▶ _What you have to do_:
Write out the lines of the records from the one containing "This screenshot has width=1046, height=734." to the very last, keeping each exactly as it is.

▶ _Entries supplied_:

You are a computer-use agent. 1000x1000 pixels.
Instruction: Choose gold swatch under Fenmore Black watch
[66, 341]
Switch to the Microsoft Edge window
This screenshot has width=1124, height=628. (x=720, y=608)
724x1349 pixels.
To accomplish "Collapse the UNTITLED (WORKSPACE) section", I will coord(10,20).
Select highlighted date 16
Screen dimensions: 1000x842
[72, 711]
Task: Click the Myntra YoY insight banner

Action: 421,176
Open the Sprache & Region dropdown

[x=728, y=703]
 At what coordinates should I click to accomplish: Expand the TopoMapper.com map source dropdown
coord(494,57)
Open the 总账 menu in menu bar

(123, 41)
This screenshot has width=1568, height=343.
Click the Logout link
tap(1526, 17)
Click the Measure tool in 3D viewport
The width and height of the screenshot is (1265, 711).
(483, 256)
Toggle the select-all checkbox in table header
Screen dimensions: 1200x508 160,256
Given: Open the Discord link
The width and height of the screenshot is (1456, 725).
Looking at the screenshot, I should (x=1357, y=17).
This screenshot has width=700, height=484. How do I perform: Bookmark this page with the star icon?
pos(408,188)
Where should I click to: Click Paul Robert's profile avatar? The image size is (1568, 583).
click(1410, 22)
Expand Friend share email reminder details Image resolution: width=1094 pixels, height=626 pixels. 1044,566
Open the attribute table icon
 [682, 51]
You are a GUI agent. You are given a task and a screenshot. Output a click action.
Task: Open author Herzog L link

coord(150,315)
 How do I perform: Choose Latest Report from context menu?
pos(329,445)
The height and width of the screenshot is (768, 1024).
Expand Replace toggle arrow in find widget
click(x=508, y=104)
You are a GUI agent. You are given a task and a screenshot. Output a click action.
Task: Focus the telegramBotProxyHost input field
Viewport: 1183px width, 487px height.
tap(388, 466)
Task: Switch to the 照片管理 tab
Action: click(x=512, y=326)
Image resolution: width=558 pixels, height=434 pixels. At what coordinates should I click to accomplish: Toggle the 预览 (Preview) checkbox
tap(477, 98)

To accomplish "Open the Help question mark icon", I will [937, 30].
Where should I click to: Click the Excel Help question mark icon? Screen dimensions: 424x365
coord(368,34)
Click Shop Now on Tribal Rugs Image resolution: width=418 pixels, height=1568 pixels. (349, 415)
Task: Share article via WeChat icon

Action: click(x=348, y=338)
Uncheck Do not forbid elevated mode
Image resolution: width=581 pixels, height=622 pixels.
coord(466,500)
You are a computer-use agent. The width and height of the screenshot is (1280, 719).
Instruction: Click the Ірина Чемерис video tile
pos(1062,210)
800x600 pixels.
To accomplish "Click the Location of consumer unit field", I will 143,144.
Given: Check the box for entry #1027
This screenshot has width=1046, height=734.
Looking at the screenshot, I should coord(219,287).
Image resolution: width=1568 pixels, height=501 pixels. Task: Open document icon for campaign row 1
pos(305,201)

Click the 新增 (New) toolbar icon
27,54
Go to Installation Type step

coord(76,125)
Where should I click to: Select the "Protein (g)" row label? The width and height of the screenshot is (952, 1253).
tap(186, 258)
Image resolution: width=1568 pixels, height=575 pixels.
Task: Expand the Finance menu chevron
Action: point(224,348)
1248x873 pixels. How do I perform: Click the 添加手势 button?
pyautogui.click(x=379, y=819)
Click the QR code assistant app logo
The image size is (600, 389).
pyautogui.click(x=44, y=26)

▶ _Finished exercise_:
This screenshot has width=1046, height=734.
Looking at the screenshot, I should coord(219,287).
Image resolution: width=1568 pixels, height=501 pixels. Task: Open document icon for campaign row 1
pos(305,201)

Click the 新增 (New) toolbar icon
27,54
Go to Installation Type step

coord(76,125)
Where should I click to: Select the "Protein (g)" row label? The width and height of the screenshot is (952, 1253).
tap(186, 258)
Image resolution: width=1568 pixels, height=575 pixels.
Task: Expand the Finance menu chevron
Action: point(224,348)
1248x873 pixels. How do I perform: Click the 添加手势 button?
pyautogui.click(x=379, y=819)
Click the QR code assistant app logo
The image size is (600, 389).
pyautogui.click(x=44, y=26)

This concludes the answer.